В глазах ее читалось: в «ничего» она не верит; но ей достало прозорливости, деликатности, быть может, любви, чтобы не дознаваться. Рассеянно заговорила она о другом — о том, что в это время происходило с ней, и словом не упрекнув его за отсутствие и молчание.

Он смотрел на нее, угадывая под легкой тканью знакомое тело, которое он столько лет желал и любил — пожалуй, еще больше с той поры, как она стала ощущать, что молодость уходит, тело увядает, что ей грозит, оскорбляя ее, некая несправедливость, некий произвол. В нем пробудилась нежность, разжигавшая желание и делавшая его более чистым.
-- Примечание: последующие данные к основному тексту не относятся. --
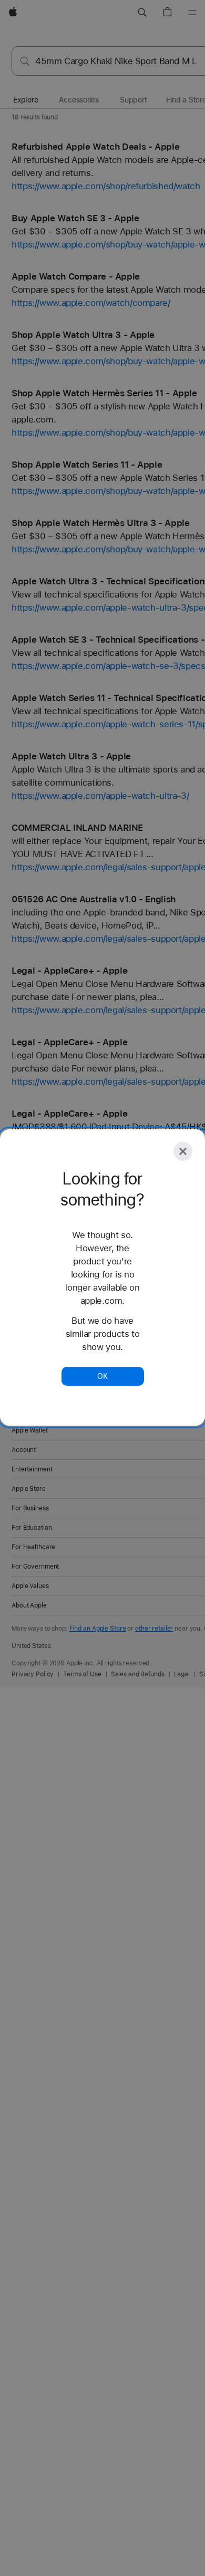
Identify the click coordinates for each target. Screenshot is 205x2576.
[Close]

Спокойные желание и нежность, пришедшие на смену страсти первых лет, когда их встречи изобиловали сложностями, были чреваты недоразумениями, вспышками упрямства, поднимавшими бурю страданий и отчаяния. Кончились сложности — утихла и страсть. Остались в прошлом метания и наваждения, ей доставлявшие, возможно, удовольствие, а им переживавшиеся как один из тех недугов, при которых от часа к часу, изо дня в день скачет температура, чередуются просветление и бред. Встречи всегда приносили им наслаждение — физическое наслаждение, в котором только и могли быть они уверены, и большего хотеть не следовало; вместе ездили они в путешествия, выходившие иногда неожиданно долгими и разнообразными; но в последние годы такое случалось все реже и реже. Все отдалялось, все теперь было уже далеко. Осталась в нем нежность, почти перешедшая в жалость. Удивительно, что в жалость ныне превращались все его чувства, будь то любовь или неприязнь. Еще удивительней, что сквозь призму памяти давние те муки и приступы отчаяния казались прекрасными. Лгало все, даже память.
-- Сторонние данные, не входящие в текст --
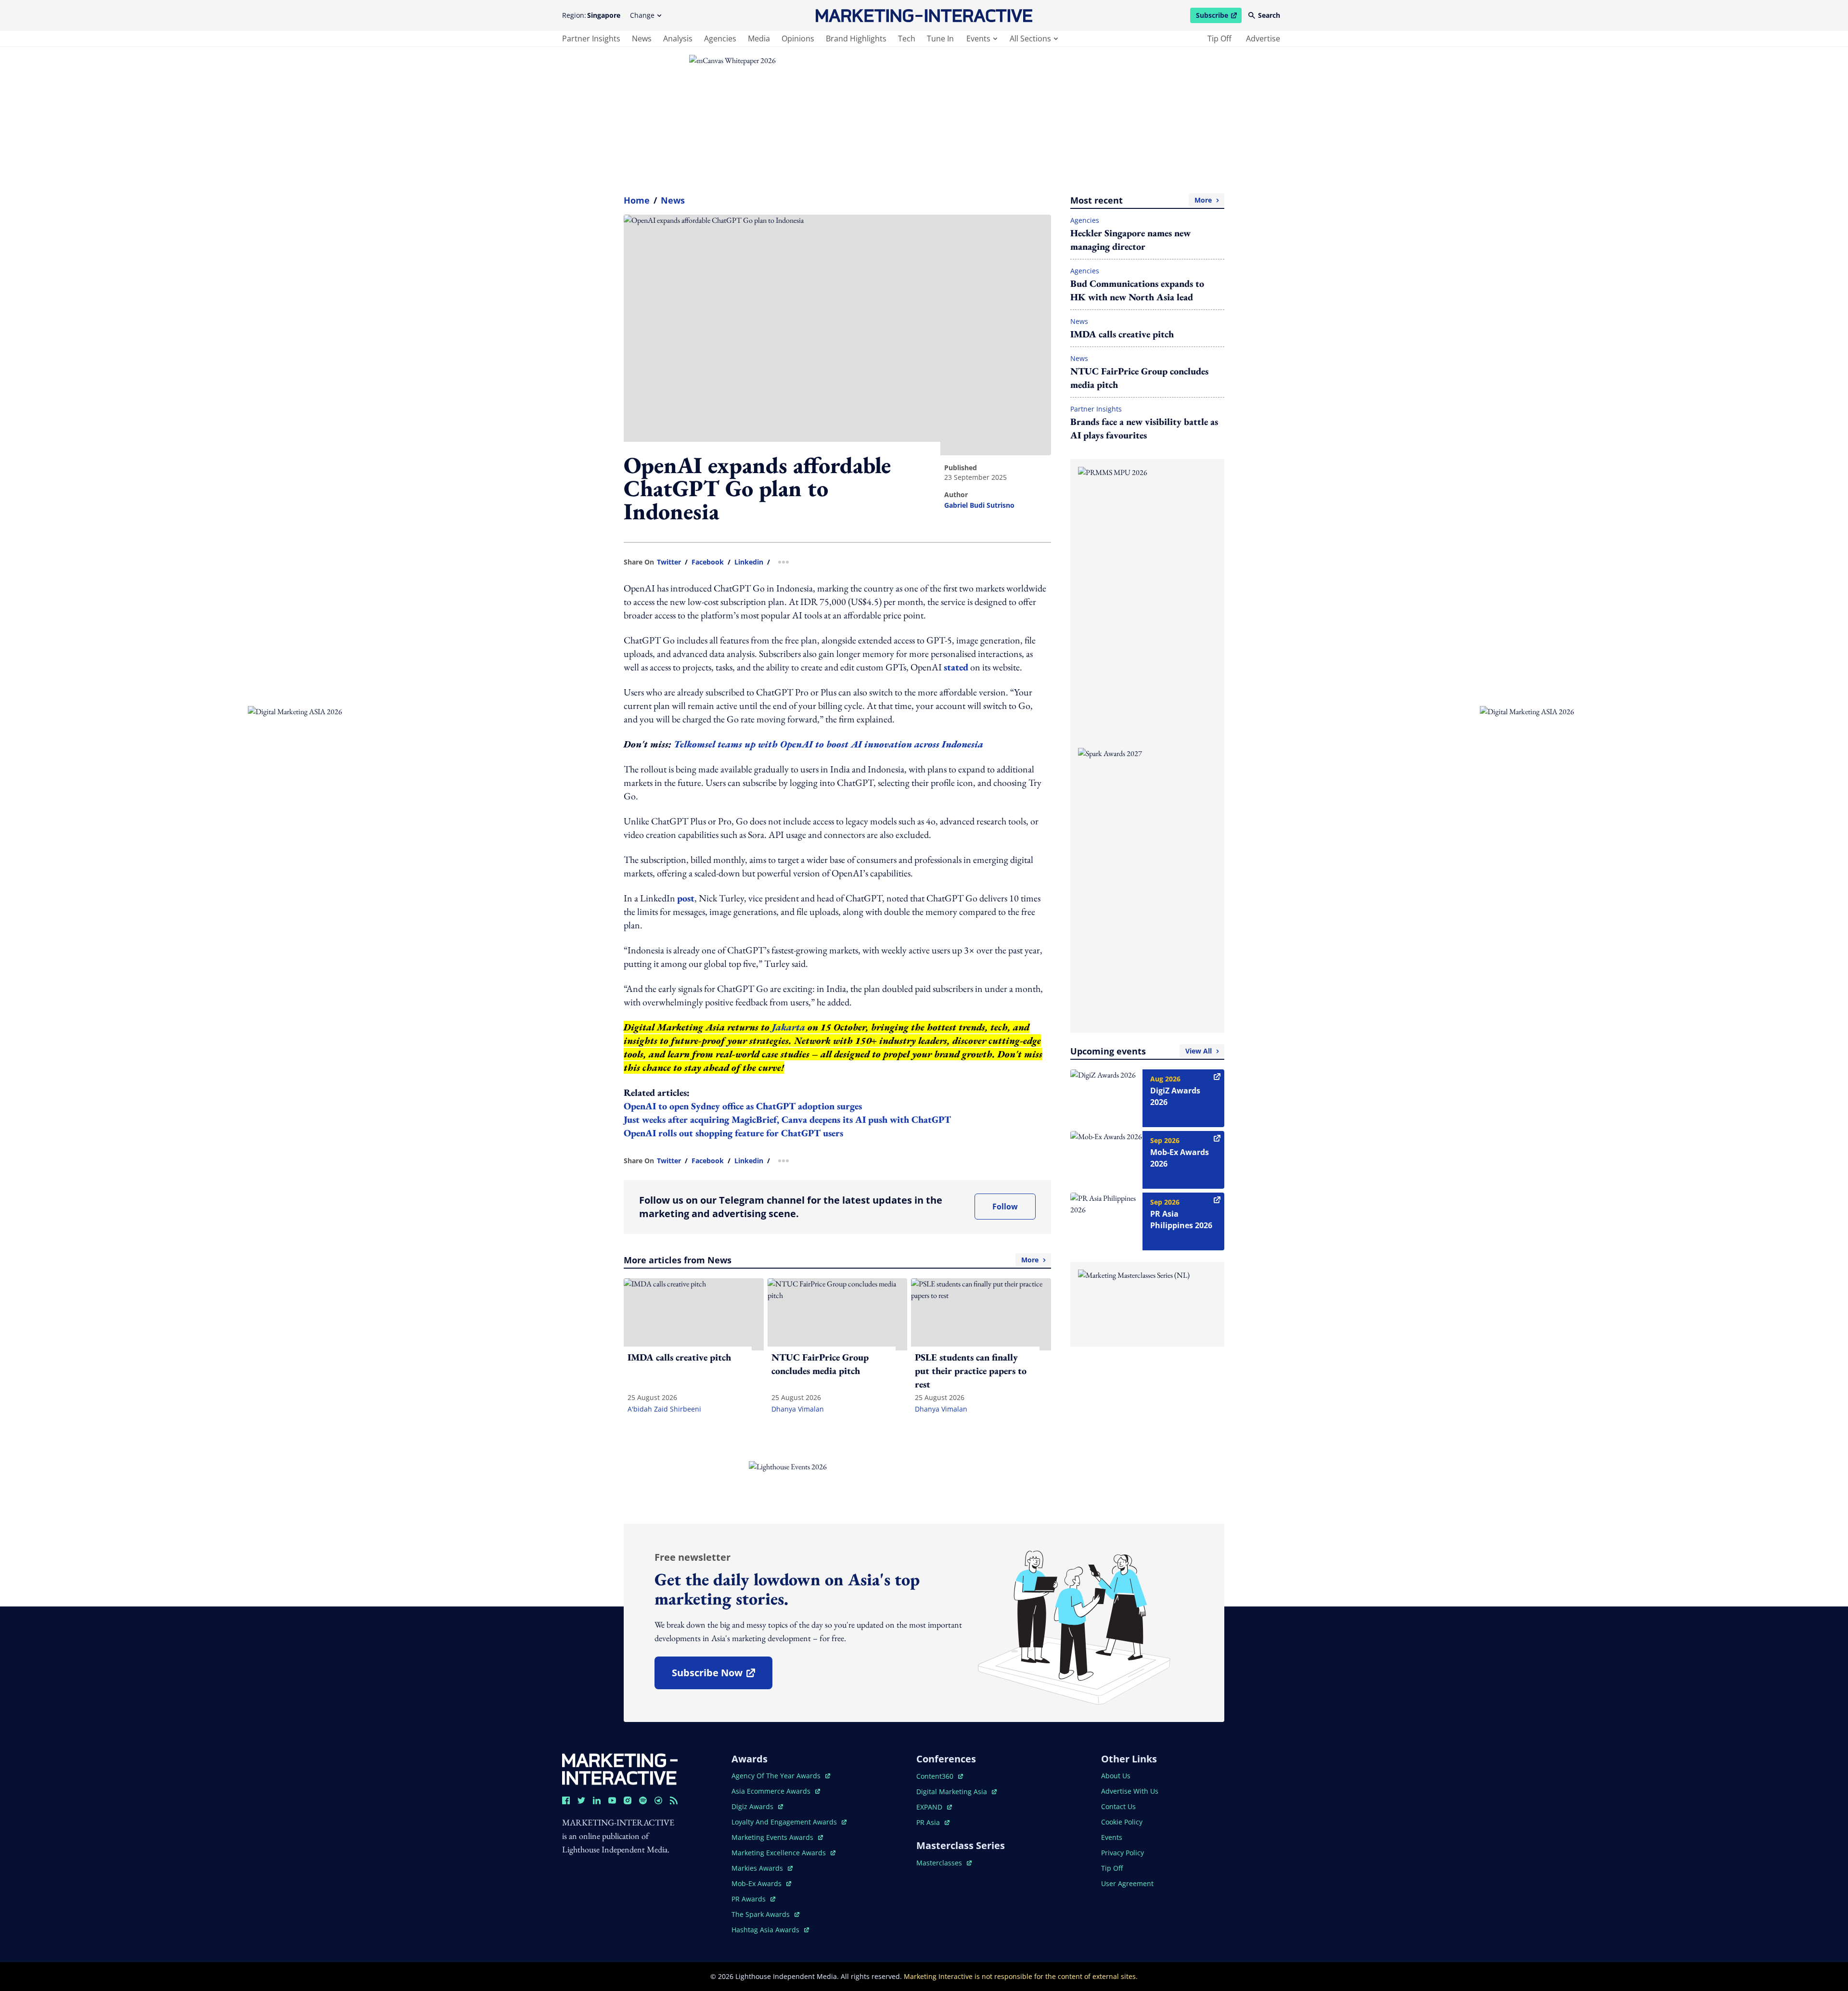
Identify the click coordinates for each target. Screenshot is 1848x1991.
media (759, 38)
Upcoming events (1141, 1051)
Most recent (1141, 200)
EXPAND (934, 1806)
— А эти «дети восемьдесят девятого года»?..

— Они были нужны. — Он вспомнил Дьявола с гравюры Дюрера. — «Без дьявола бы не было святой воды».
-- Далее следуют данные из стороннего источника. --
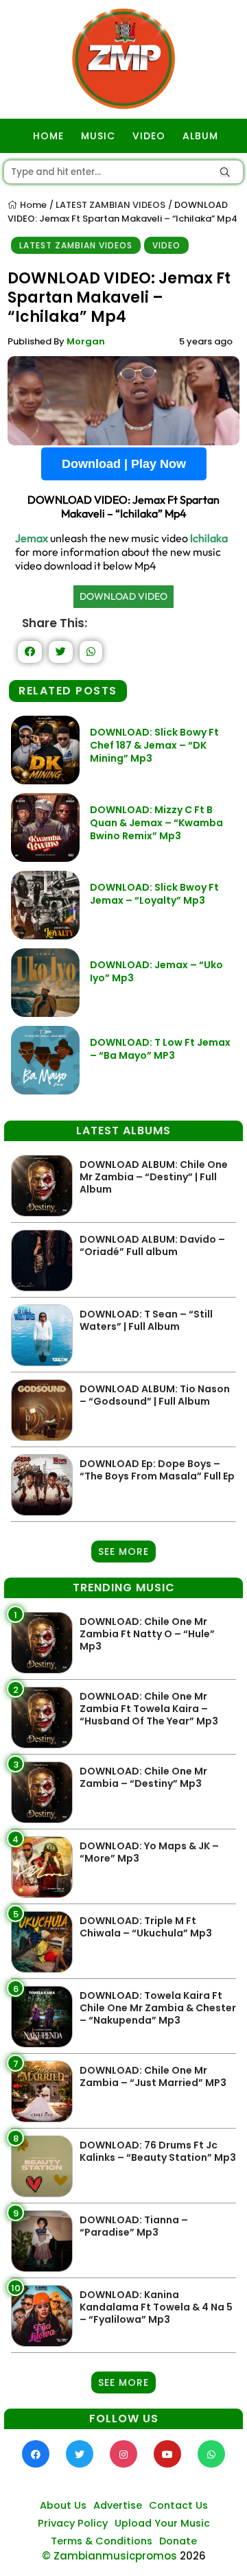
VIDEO (148, 136)
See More (123, 1551)
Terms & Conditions (101, 2541)
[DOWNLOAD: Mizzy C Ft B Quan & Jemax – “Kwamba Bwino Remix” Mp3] (45, 858)
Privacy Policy (73, 2523)
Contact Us (178, 2505)
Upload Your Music (162, 2523)
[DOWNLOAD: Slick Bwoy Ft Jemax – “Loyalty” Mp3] (45, 935)
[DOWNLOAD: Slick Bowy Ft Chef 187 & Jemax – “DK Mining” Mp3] (45, 780)
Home (32, 204)
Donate (178, 2541)
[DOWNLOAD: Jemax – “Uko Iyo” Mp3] (45, 1013)
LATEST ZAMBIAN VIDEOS (110, 204)
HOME (48, 136)
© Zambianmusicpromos (109, 2556)
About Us (63, 2505)
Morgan (86, 341)
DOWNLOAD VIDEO (123, 596)
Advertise (117, 2505)
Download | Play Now (124, 464)
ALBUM (200, 136)
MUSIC (98, 136)
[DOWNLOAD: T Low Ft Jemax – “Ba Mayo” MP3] (45, 1091)
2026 (193, 2556)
— По-моему, вы стали спокойней, — заметил Шеф.

— Ну, что до спокойствия… Скорее мне теперь уже почти безразлично то, что происходит в этом здании… Простите, что я с вами откровенен, как равный с равным: вы мой непосредственный начальник, и…

— Не говорите так, я всегда к вам относился по-дружески и понимаю, что с вами творится, до чего вам худо… И по-дружески хочу задать вам ясный, конкретный вопрос: чего вы хотите? От меня, от нас, от всех, кто бьется здесь над этим делом.

— Ничего. В данный момент — ничего. Я прекрасно вижу: все может идти лишь так, как оно идет, и нельзя не только повернуть обратно, но даже остановиться.

— Признайтесь, вы хотели получить ордер на арест Ауриспы. — То, что Ауриспу он назвал не Президентом, на самом деле означало, что об этом грезил, бредил этим он сам.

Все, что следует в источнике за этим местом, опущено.